ちょっと前に書いたような課題で卒論の学生がそれについて書いてきたことだし、法政のゼミにも関係してくるので、久しぶりにグレゴリー・ナバ『セレナ』ジェニファー・ロペス、エドワード・ジェイムス・オルモス他(1997)なんてのを見てみた。DVDはワーナーから。

テキサスのメキシコ系住民の生み出したクレオール的音楽テハーノのスターになりながら、ファンクラブ会長に銃殺されたセレーナ・キンタニーリャの話。コッポラの製作総指揮という売り込みでその2年前に公開された『ミ・ファミリア』に続いてナバがJ.Loを今度は主役に据え、『ズート・スーツ』のオルモスを父親役に配して撮ったフィルム。
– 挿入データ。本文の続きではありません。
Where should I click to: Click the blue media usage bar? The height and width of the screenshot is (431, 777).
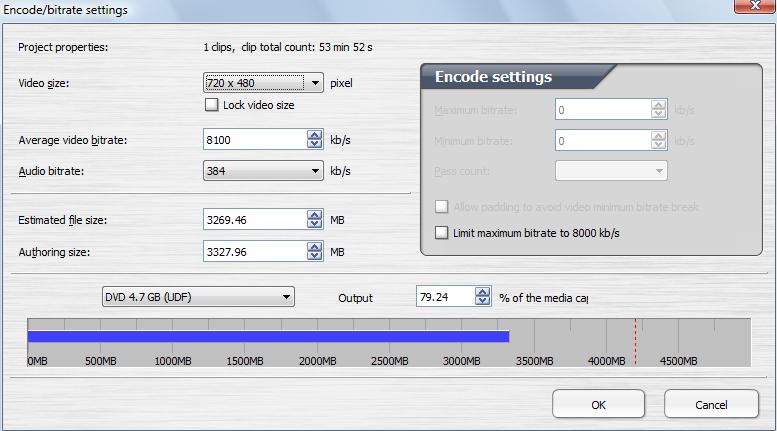(268, 337)
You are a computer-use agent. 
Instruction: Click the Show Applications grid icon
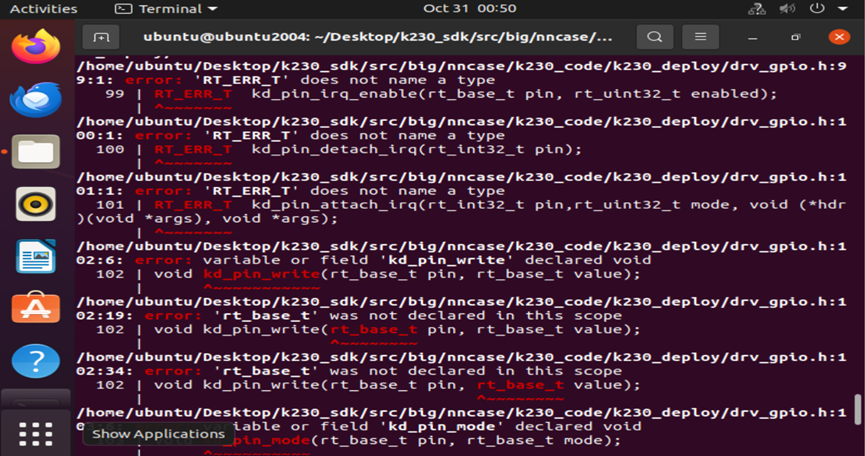point(36,433)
こうした実在の人物の伝記物をどう論じるかは難しいところ。映画として楽しめればそれでいいとは思うのだが、……情報を求めてウェブ上をさまよっていたら、なんだか典型的なだめだめ評に出くわしてしまい、こうした伝記物をどう論じるかは本当に本当に難しいのだなとの思いを新たにして昨夜は明けた。

下手なドラマティズムに頼って銃殺のシーンを事細かに描写していないところなどは良い点。決定的瞬間を知り得ないところが現実のもどかしさなのだ。